■ Exercise
Please write out the listing again, keeping every character the same.

■ Data for this exercise
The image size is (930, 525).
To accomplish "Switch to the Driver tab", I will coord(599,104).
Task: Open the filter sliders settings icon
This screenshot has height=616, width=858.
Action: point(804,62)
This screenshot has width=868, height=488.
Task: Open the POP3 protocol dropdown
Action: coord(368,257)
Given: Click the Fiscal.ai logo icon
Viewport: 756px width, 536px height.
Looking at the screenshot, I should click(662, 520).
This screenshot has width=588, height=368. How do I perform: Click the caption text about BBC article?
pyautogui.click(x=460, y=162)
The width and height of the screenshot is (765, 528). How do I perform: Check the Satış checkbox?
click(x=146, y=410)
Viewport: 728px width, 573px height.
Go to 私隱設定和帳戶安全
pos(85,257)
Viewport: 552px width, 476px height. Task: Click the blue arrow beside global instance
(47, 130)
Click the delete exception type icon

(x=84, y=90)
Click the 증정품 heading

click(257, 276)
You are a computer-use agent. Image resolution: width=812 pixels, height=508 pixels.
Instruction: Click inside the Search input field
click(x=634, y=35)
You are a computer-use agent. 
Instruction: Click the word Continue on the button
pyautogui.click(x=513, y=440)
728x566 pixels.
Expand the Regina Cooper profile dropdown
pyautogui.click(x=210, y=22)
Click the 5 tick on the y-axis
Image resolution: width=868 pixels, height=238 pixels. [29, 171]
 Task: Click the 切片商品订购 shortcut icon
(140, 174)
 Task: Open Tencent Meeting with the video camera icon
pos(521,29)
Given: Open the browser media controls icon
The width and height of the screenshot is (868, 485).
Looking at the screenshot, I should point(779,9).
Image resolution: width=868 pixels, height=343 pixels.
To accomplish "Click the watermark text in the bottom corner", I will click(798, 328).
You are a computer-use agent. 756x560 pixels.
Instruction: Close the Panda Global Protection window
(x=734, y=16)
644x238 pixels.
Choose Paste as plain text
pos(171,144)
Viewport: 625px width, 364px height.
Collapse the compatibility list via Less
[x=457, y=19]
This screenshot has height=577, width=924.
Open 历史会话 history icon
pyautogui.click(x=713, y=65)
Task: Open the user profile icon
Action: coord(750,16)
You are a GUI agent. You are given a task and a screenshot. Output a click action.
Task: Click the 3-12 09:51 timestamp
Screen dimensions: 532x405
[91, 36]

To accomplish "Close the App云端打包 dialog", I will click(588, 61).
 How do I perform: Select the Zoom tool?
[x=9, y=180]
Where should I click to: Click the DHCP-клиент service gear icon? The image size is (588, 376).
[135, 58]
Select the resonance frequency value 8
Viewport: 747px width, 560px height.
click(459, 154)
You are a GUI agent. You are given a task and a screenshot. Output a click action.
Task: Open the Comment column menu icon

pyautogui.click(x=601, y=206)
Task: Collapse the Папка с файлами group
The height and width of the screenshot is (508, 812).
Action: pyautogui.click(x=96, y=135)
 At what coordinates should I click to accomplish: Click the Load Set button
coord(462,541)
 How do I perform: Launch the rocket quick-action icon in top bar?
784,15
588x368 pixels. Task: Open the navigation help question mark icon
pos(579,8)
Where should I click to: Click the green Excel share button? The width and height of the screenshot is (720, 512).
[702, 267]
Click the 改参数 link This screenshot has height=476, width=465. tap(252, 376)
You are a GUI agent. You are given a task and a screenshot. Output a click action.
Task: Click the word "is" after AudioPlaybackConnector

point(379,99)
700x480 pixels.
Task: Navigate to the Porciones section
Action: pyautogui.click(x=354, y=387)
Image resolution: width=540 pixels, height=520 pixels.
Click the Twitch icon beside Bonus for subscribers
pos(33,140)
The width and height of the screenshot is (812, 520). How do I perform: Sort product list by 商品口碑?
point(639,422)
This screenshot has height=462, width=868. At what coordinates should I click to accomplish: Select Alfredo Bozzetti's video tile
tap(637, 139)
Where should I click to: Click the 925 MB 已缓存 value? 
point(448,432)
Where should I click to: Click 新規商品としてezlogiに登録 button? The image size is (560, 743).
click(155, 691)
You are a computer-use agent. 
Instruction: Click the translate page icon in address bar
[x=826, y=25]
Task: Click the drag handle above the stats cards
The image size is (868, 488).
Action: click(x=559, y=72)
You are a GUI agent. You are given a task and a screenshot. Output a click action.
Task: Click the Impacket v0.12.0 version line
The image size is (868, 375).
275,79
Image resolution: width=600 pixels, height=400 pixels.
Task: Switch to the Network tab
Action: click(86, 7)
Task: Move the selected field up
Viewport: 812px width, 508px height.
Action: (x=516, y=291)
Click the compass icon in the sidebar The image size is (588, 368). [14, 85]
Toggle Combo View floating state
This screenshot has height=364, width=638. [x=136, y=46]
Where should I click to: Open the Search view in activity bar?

■ Task solution
The image size is (930, 525).
To accomplish "Switch to the Driver tab", I will coord(599,104).
Task: Open the filter sliders settings icon
This screenshot has height=616, width=858.
Action: point(804,62)
This screenshot has width=868, height=488.
Task: Open the POP3 protocol dropdown
Action: coord(368,257)
Given: Click the Fiscal.ai logo icon
Viewport: 756px width, 536px height.
Looking at the screenshot, I should click(662, 520).
This screenshot has width=588, height=368. How do I perform: Click the caption text about BBC article?
pyautogui.click(x=460, y=162)
The width and height of the screenshot is (765, 528). How do I perform: Check the Satış checkbox?
click(x=146, y=410)
Viewport: 728px width, 573px height.
Go to 私隱設定和帳戶安全
pos(85,257)
Viewport: 552px width, 476px height. Task: Click the blue arrow beside global instance
(47, 130)
Click the delete exception type icon

(x=84, y=90)
Click the 증정품 heading

click(257, 276)
You are a computer-use agent. Image resolution: width=812 pixels, height=508 pixels.
Instruction: Click inside the Search input field
click(x=634, y=35)
You are a computer-use agent. 
Instruction: Click the word Continue on the button
pyautogui.click(x=513, y=440)
728x566 pixels.
Expand the Regina Cooper profile dropdown
pyautogui.click(x=210, y=22)
Click the 5 tick on the y-axis
Image resolution: width=868 pixels, height=238 pixels. [29, 171]
 Task: Click the 切片商品订购 shortcut icon
(140, 174)
 Task: Open Tencent Meeting with the video camera icon
pos(521,29)
Given: Open the browser media controls icon
The width and height of the screenshot is (868, 485).
Looking at the screenshot, I should point(779,9).
Image resolution: width=868 pixels, height=343 pixels.
To accomplish "Click the watermark text in the bottom corner", I will click(798, 328).
You are a computer-use agent. 756x560 pixels.
Instruction: Close the Panda Global Protection window
(x=734, y=16)
644x238 pixels.
Choose Paste as plain text
pos(171,144)
Viewport: 625px width, 364px height.
Collapse the compatibility list via Less
[x=457, y=19]
This screenshot has height=577, width=924.
Open 历史会话 history icon
pyautogui.click(x=713, y=65)
Task: Open the user profile icon
Action: coord(750,16)
You are a GUI agent. You are given a task and a screenshot. Output a click action.
Task: Click the 3-12 09:51 timestamp
Screen dimensions: 532x405
[91, 36]

To accomplish "Close the App云端打包 dialog", I will click(588, 61).
 How do I perform: Select the Zoom tool?
[x=9, y=180]
Where should I click to: Click the DHCP-клиент service gear icon? The image size is (588, 376).
[135, 58]
Select the resonance frequency value 8
Viewport: 747px width, 560px height.
click(459, 154)
You are a GUI agent. You are given a task and a screenshot. Output a click action.
Task: Open the Comment column menu icon

pyautogui.click(x=601, y=206)
Task: Collapse the Папка с файлами group
The height and width of the screenshot is (508, 812).
Action: pyautogui.click(x=96, y=135)
 At what coordinates should I click to accomplish: Click the Load Set button
coord(462,541)
 How do I perform: Launch the rocket quick-action icon in top bar?
784,15
588x368 pixels. Task: Open the navigation help question mark icon
pos(579,8)
Where should I click to: Click the green Excel share button? The width and height of the screenshot is (720, 512).
[702, 267]
Click the 改参数 link This screenshot has height=476, width=465. tap(252, 376)
You are a GUI agent. You are given a task and a screenshot. Output a click action.
Task: Click the word "is" after AudioPlaybackConnector

point(379,99)
700x480 pixels.
Task: Navigate to the Porciones section
Action: pyautogui.click(x=354, y=387)
Image resolution: width=540 pixels, height=520 pixels.
Click the Twitch icon beside Bonus for subscribers
pos(33,140)
The width and height of the screenshot is (812, 520). How do I perform: Sort product list by 商品口碑?
point(639,422)
This screenshot has height=462, width=868. At what coordinates should I click to accomplish: Select Alfredo Bozzetti's video tile
tap(637, 139)
Where should I click to: Click the 925 MB 已缓存 value? 
point(448,432)
Where should I click to: Click 新規商品としてezlogiに登録 button? The image size is (560, 743).
click(155, 691)
You are a computer-use agent. 
Instruction: Click the translate page icon in address bar
[x=826, y=25]
Task: Click the drag handle above the stats cards
The image size is (868, 488).
Action: click(x=559, y=72)
You are a GUI agent. You are given a task and a screenshot. Output a click action.
Task: Click the Impacket v0.12.0 version line
The image size is (868, 375).
275,79
Image resolution: width=600 pixels, height=400 pixels.
Task: Switch to the Network tab
Action: click(86, 7)
Task: Move the selected field up
Viewport: 812px width, 508px height.
Action: (x=516, y=291)
Click the compass icon in the sidebar The image size is (588, 368). [14, 85]
Toggle Combo View floating state
This screenshot has height=364, width=638. [x=136, y=46]
Where should I click to: Open the Search view in activity bar?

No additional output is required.